I was just drooling over the fun to be had if and when this crap goes through. Surely a very fun thing to do. A new legit hobby for all those games crackers out there. (Hmm maybe not so legit, micro$oft has non- reverse engineering clauses on their stuff, but that doesn't stop anyone, and there's always remailers). One of their requirements was resistance to static patches, as someone else pointed out that is just not possible in software, if some gets really bored they can at worst disassemble the entire thing, and re-write it from scratch without any silly GAK stuff, or with a row of 00s where the escrowed key goes.

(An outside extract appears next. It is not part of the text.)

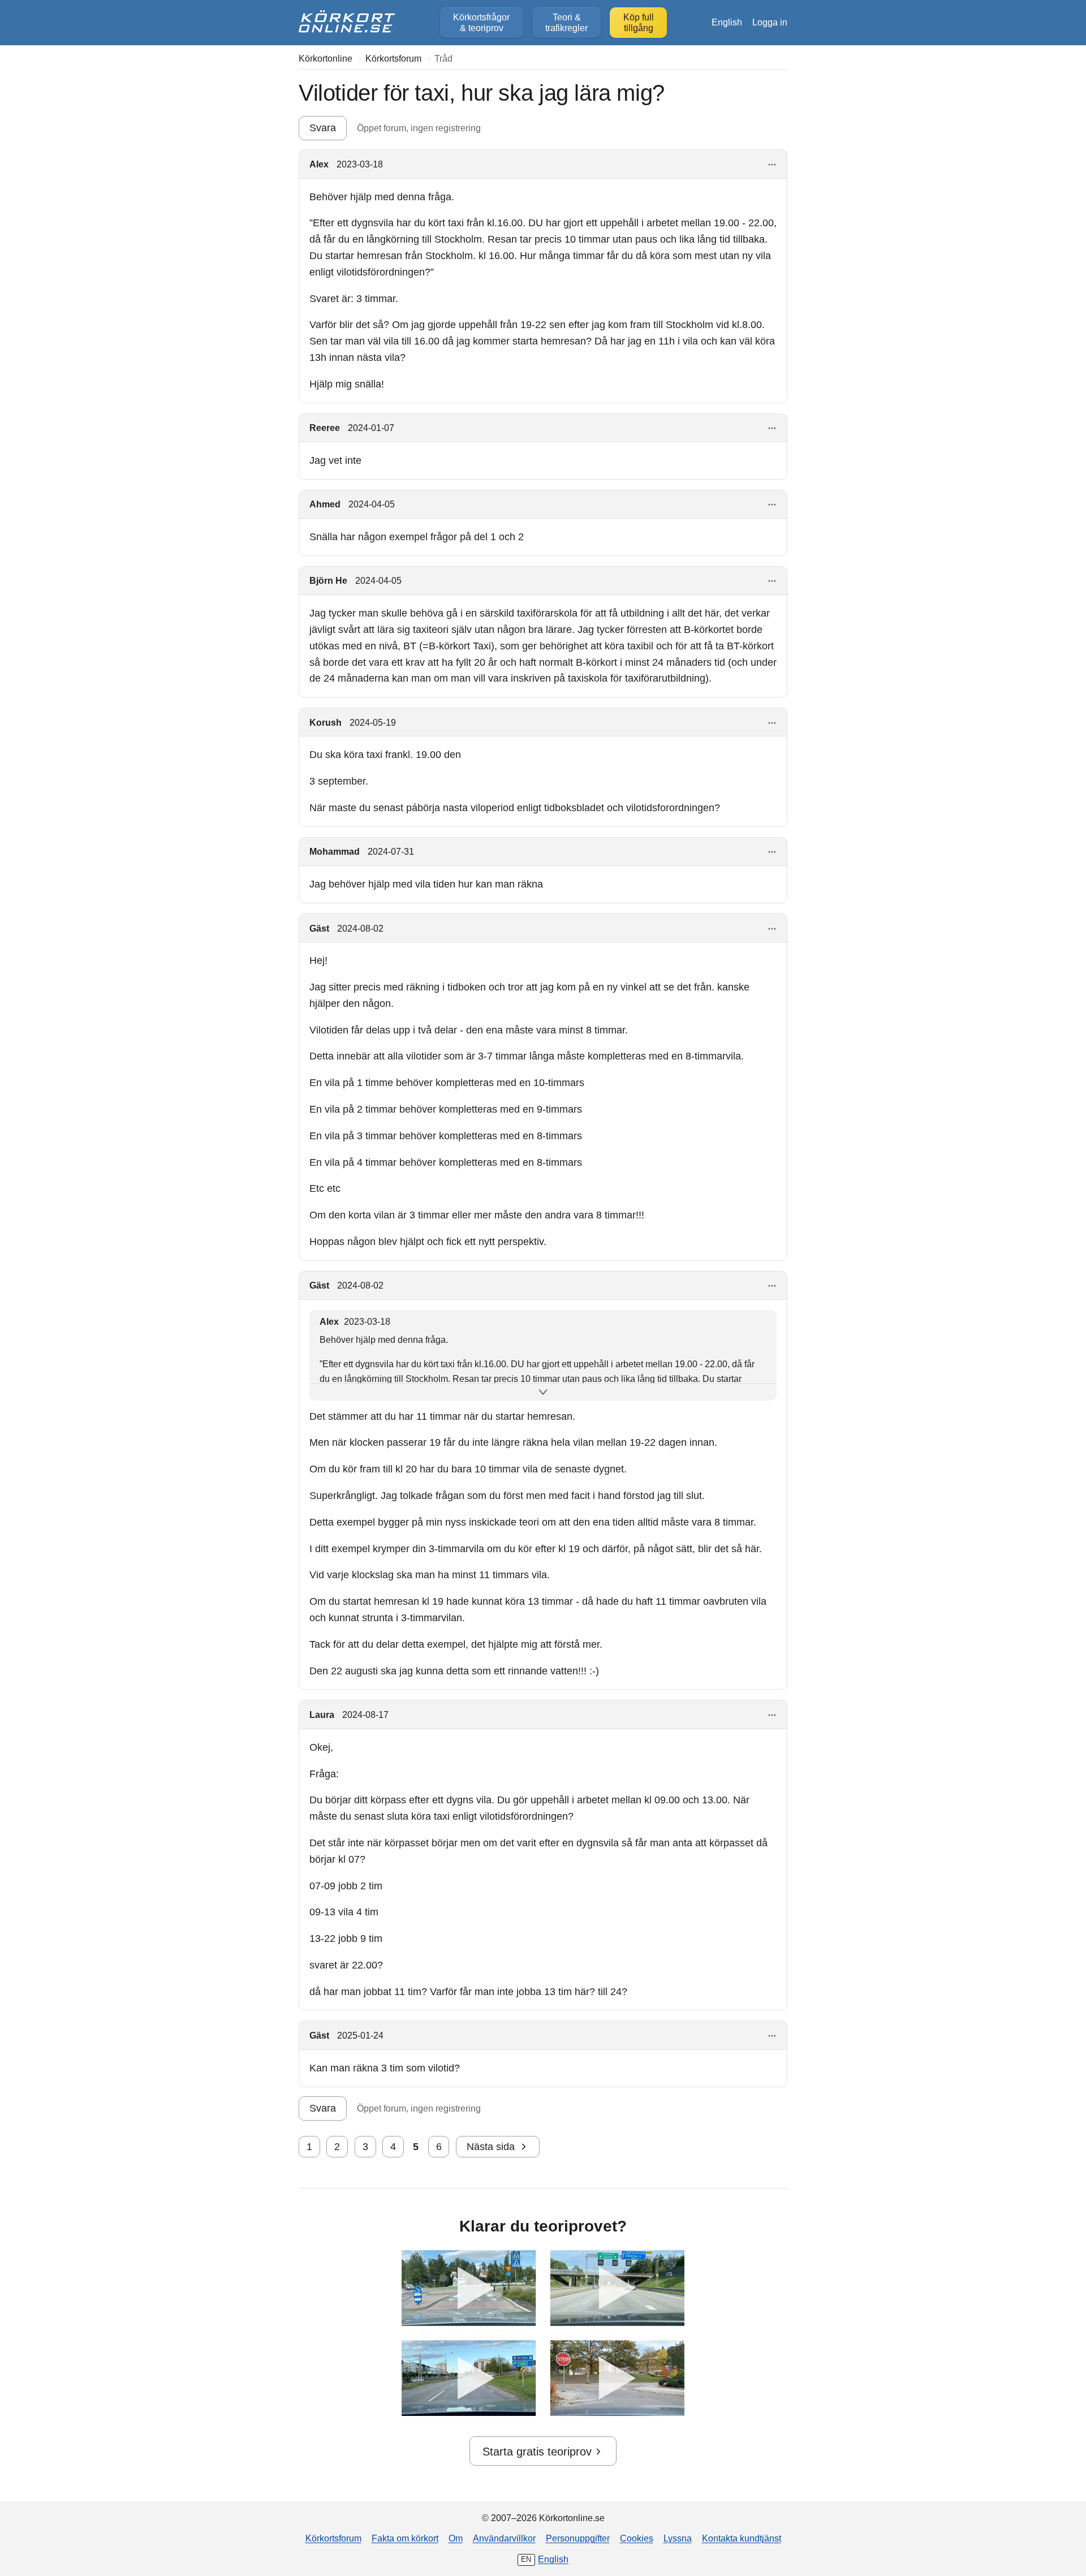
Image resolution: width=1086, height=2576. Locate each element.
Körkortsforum (333, 2538)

Or releasing "work-alikes." Etc.
Granted, the demonstrations will be less clear than breaking the 40-bit key was, partly because there is no clear-cut standard out there, and many aspects of GAK are still in flux.
But it could still be a powerful example, an example "by direct demonstration," that government-mandated key escrow is problematic.
(Of course, a sufficiently powerful or clear demonstration, picked up by the popular press the way the SSL challenge was, could also cause the government to tighten up the rules on GAK, such as--speculatively!!!!--adding "compliance audits" to the GAK laws.)
So the question is what do you prefer: 40 bits only or 64 bits which can be broken? Is it worth sabotaging what is essentially an impossible task open to having the GAK element hacked out? It would be much more fun if they'd agree to no limits on key sizes, and GAK. What happens if the result of the talks which Pat Farrell kindly described is that it is impossible? What is their next move? We've had "voluntary" hard-ware key-escrow, and it got chucked out by widespread derision of the idea, now the same in software. Which direction does the next phased attack come from?
But GAK Hacking could be an interesting project.